乃木は誰を裏切るのか…? なぜか消えたものとは? ドラマ『VIVANT』8話の謎を徹底考察。未回収の伏線を解説
text by 寺島武志
民放ドラマとしては規格外のスケールを誇り、放送後はSNSでアツい考察合戦が繰り広げられているTBS系ドラマ『VIVANT』。物語の佳境となる第8話は過去最高となる世帯平均視聴率14.9%を記録。今回は第8話の内容を確認しつつ、未回収の伏線を整理していく。(文・寺島武志)【あらすじ キャスト 解説 考察 評価 レビュー】
乃木の言葉は嘘か真か
毎週日曜9時の放送の度に、様々な謎を残し、ネット上で考察合戦が繰り広げられるTBS系ドラマ『VIVANT』。民放局制作の連続ドラマでは、ここ数年にはない盛り上がりを見せている。
3日放送の第8話では、乃木憂助(堺雅人)が、柚木薫(二階堂ふみ)に、自宅の権利書と自身名義の預金通帳を送るシーンから始まる。
父親である、テロ組織「テント」のリーダーであるノゴーン・ベキ(役所広司)に会うためだけに、バルカ共和国に渡った乃木が “もう日本には帰らない”という覚悟を示し、自ら退路を断ったと思わせる行動だ。

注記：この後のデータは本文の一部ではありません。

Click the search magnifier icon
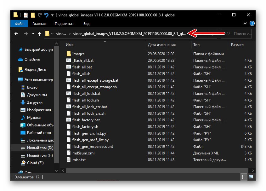Image resolution: width=266 pixels, height=191 pixels. click(x=228, y=34)
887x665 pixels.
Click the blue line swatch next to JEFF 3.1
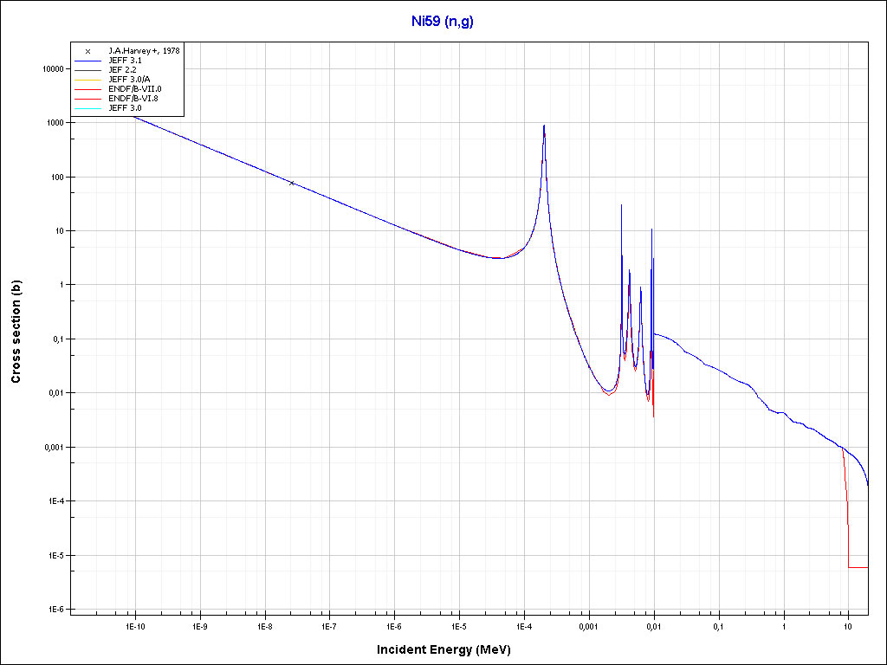(87, 61)
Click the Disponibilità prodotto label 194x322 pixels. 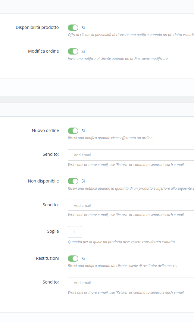tap(37, 27)
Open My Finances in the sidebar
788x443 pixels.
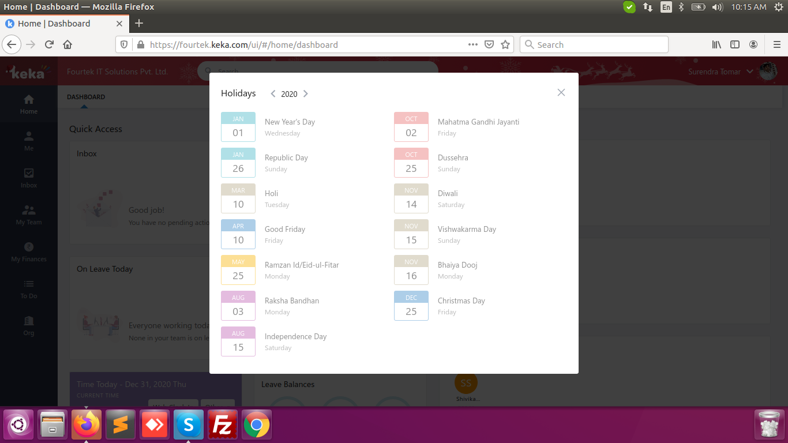point(29,252)
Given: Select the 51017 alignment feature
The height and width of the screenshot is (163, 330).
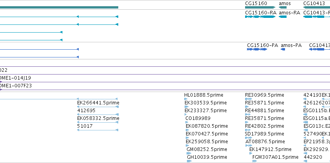Looking at the screenshot, I should tap(98, 130).
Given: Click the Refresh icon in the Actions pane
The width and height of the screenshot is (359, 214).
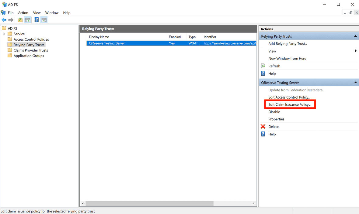Looking at the screenshot, I should click(x=263, y=66).
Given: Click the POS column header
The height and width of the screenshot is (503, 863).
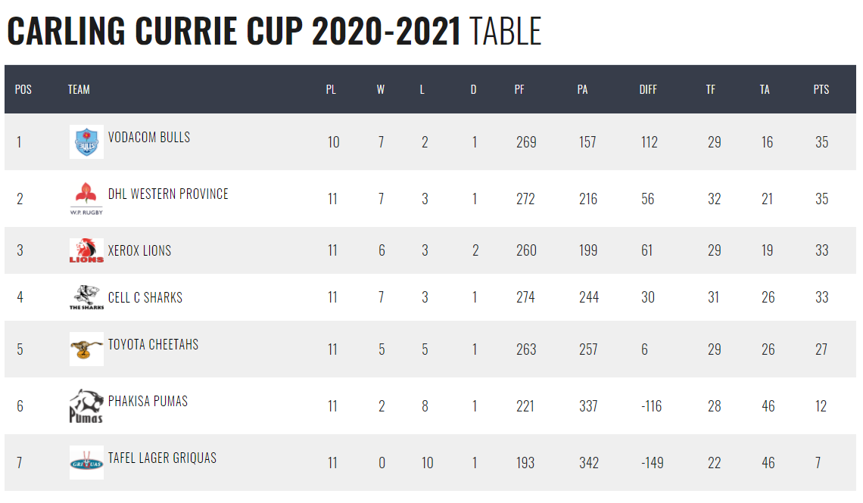Looking at the screenshot, I should click(x=23, y=89).
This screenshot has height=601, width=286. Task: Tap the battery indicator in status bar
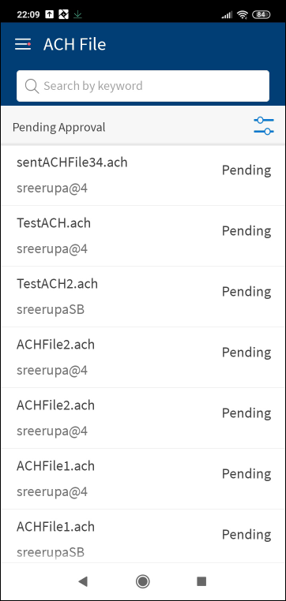pyautogui.click(x=261, y=14)
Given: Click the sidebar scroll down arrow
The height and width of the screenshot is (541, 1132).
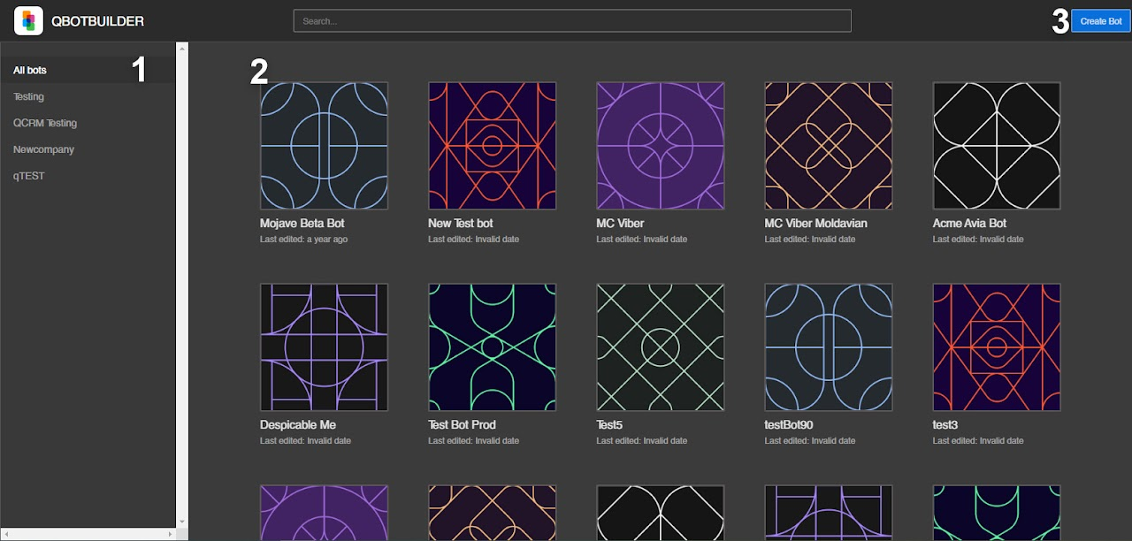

第7話の最後には、「別班」としての役割を裏切り、黒須駿(松坂桃李)をはじめとする仲間を次々と射殺。重傷を負った黒須とともに牢に入れられる。潜入作戦ではなく、乃木の身勝手な単独行動だと知った黒須の怒りを買うことになる。
テントのアジトで囚われていた乃木は、ポリグラフ(ウソ発見器)を装着された上で、ベキの息子・ノコル(二宮和也)の尋問を受ける。さらに、ベキとの会話の中で、両親と生き別れになったおぼろげな記憶と、日本帰国にいきさつ、米国留学中に9・11テロを経験し、それが自衛隊入隊の動機になったことなどを語る。
その話を聞いたベキの、何かを思い出したかの表情が、乃木の語ることにウソはないことを裏付けているようにも見える。